Massimo Meneghin apprendista con esperienza

Le offerte di lavoro sono diventate particolari, una ricerca di personale molto “in voga” è quella dell’apprendista con esperienza.

Strano, per non dire ridicolo, che si cerchi un apprendista, quindi un giovane che si affaccia sul mondo del lavoro, che non ha alcuna capacità concreta perché manca di… esperienza, e lo si richieda dotato del requisito che per definizione non dovrebbe possedere.

Se volessimo dirlo con altre parole sarebbe come cercare un giovane di età avanzata, un pivello che la sappia lunga, un incapace cui affidare il compito di fac totum, uno studente che venga a insegnare e via cantando.

Il motivo è semplice, l’apprendista costa meno all’azienda, che però dovrebbe formarlo, mentre in questo modo si assumono persone già esperte sostenendo spese più basse ed avendo già all’opera chi produce.

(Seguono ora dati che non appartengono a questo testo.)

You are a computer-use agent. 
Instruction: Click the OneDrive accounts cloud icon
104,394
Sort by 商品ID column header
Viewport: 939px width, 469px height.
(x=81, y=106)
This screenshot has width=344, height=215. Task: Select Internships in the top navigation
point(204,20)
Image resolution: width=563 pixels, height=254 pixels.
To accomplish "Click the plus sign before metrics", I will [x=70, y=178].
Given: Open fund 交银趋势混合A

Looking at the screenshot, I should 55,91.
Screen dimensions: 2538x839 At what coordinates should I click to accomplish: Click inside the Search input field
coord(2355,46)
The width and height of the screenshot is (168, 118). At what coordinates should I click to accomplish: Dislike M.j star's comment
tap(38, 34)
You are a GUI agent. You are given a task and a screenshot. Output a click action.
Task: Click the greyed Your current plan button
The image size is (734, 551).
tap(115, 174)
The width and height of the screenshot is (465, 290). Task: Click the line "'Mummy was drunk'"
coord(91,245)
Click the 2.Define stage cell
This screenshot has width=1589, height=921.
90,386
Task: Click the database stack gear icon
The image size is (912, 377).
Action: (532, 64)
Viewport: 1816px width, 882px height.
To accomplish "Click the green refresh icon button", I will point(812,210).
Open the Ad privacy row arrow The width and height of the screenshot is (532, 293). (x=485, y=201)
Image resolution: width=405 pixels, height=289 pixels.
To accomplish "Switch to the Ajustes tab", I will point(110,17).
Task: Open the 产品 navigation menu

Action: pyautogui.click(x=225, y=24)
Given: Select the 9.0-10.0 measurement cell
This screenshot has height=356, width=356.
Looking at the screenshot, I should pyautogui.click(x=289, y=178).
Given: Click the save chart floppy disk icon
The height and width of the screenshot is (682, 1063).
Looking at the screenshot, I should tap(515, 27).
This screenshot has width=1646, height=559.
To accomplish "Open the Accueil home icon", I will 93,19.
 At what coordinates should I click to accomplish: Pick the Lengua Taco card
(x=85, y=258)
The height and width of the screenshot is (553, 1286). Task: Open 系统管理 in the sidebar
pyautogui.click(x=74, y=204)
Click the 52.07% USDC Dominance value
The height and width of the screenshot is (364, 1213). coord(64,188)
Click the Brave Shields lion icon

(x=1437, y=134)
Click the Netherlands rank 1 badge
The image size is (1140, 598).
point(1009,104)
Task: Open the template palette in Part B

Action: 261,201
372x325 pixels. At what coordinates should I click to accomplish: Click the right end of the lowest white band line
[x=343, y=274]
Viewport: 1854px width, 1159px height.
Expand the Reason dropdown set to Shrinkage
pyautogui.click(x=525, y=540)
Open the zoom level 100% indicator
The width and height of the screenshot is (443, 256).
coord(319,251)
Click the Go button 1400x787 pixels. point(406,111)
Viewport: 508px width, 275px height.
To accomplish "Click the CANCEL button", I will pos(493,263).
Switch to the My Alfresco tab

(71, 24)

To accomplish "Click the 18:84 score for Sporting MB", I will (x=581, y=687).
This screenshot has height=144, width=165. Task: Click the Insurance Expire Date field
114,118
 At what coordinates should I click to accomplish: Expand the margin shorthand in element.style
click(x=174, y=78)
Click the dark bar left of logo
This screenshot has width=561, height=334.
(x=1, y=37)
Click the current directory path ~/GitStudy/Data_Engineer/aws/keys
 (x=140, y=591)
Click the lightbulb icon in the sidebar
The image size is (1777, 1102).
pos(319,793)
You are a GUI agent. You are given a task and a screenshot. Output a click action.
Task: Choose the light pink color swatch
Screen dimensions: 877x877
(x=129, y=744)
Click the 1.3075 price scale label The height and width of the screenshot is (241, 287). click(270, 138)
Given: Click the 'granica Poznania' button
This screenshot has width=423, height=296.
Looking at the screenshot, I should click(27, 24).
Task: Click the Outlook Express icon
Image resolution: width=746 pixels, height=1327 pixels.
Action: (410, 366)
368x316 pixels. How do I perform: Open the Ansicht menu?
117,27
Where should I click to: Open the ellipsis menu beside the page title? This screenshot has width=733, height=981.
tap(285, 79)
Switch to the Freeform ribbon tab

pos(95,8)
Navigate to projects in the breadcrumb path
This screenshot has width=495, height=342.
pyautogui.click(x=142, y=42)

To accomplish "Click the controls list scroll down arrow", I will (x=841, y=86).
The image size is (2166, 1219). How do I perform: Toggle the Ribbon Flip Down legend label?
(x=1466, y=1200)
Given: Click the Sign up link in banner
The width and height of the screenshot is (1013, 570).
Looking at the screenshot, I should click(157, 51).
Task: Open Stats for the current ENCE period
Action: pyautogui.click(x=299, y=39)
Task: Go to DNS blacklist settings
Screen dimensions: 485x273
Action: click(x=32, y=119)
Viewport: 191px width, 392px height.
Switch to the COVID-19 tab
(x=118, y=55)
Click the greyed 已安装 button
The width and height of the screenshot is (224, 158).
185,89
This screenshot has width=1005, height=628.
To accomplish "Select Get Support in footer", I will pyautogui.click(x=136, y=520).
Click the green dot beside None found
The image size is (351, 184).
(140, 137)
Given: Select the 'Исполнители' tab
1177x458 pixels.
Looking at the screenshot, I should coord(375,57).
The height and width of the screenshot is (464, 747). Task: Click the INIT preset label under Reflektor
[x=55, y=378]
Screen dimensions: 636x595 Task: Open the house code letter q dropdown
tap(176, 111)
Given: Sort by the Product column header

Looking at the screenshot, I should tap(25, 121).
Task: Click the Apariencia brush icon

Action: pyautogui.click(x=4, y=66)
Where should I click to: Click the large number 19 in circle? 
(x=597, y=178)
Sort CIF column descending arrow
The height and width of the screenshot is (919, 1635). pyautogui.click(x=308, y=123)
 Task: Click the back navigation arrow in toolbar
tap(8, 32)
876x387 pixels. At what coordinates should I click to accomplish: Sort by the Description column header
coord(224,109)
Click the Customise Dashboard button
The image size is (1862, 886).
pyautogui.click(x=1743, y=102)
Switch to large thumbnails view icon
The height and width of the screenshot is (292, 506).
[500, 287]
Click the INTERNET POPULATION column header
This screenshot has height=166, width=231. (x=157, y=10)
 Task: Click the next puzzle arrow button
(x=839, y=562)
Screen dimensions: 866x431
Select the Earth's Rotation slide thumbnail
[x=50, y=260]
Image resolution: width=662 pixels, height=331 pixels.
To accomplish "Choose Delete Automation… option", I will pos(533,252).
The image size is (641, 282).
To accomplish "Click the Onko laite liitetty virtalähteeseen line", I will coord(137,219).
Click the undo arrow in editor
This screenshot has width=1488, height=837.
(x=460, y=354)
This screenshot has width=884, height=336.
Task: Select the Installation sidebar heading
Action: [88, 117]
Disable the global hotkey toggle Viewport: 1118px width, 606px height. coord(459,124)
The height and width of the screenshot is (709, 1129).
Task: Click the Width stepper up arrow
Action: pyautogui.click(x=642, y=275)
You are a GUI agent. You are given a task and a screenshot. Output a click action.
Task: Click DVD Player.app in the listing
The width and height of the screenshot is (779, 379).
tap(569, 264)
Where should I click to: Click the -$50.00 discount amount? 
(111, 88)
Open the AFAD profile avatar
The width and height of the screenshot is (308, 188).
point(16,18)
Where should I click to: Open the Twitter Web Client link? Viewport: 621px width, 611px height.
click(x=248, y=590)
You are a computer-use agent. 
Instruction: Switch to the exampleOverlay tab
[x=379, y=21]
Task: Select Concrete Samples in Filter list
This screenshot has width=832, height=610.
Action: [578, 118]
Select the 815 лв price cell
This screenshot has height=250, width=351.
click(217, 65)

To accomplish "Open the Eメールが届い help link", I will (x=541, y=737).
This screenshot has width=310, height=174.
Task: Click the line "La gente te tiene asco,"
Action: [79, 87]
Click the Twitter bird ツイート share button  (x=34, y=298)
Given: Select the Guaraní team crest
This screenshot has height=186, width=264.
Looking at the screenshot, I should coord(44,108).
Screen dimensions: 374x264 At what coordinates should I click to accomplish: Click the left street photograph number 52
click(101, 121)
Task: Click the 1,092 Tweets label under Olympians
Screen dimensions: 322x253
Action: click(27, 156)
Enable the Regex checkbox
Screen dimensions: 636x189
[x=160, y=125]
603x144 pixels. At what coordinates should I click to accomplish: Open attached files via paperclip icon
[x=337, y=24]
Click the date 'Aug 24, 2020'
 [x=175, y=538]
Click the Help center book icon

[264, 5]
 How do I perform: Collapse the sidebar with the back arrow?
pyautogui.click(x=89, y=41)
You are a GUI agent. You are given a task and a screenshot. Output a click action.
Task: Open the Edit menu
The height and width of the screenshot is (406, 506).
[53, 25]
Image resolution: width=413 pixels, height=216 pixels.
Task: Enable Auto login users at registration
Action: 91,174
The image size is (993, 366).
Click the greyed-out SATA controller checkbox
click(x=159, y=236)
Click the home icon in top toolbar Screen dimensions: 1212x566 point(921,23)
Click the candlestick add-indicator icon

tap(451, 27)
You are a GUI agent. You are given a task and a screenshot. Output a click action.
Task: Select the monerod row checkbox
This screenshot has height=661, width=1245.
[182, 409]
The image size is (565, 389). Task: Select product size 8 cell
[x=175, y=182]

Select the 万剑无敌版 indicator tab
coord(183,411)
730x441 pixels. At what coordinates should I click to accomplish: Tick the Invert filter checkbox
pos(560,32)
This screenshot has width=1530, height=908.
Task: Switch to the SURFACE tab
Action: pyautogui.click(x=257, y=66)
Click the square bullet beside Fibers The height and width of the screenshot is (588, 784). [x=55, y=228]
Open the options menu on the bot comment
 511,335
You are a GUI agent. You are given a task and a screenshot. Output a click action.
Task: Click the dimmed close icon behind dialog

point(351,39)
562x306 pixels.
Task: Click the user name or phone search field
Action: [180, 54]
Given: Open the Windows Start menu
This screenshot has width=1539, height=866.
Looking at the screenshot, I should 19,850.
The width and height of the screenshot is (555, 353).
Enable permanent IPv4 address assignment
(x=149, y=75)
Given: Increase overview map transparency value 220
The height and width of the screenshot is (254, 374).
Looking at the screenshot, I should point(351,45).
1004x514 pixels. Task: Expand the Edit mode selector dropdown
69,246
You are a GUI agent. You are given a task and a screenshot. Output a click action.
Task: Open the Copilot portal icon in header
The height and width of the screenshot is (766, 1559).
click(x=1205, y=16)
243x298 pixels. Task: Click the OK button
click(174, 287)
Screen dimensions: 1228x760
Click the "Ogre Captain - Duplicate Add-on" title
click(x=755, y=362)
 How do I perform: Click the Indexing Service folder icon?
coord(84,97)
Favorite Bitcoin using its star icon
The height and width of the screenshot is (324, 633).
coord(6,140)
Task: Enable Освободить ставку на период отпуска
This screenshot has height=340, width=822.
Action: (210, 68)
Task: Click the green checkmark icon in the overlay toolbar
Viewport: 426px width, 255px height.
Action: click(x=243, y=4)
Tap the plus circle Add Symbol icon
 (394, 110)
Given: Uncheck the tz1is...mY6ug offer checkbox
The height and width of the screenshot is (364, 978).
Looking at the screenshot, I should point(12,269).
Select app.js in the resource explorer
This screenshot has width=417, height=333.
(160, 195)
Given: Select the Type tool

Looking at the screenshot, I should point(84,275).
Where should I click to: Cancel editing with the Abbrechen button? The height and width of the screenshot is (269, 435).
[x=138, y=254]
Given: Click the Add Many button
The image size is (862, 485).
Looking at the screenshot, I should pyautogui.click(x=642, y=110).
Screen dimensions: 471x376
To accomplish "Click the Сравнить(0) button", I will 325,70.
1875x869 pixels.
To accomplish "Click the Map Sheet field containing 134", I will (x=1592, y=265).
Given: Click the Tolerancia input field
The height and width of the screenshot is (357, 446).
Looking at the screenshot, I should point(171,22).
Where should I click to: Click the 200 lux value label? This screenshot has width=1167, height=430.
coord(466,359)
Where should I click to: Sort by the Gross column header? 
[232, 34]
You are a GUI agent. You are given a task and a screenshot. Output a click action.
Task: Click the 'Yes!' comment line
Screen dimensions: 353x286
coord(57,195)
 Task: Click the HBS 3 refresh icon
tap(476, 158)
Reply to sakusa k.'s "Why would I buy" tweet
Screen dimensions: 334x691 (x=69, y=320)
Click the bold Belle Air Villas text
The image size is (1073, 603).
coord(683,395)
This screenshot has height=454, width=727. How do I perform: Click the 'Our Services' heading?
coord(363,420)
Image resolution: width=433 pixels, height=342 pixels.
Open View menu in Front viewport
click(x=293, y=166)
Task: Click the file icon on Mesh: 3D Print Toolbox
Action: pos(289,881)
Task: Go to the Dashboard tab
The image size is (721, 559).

Comportamento scorretto, nei confronti del singolo (che accetta pur di guadagnare, anche se meno) e della collettività (che non incassa i corretti contribuiti, con tutto ciò che questo comporta)? O questa forma di sfruttamento è una semplice esigenza di contenimento della spesa per non far saltare le aziende?

La risposta corretta è probabilmente la prima più che la seconda, quanto meno nella maggior parte dei casi, ma la cosa più importante è che il nostro (ex bel) paese è proprio così!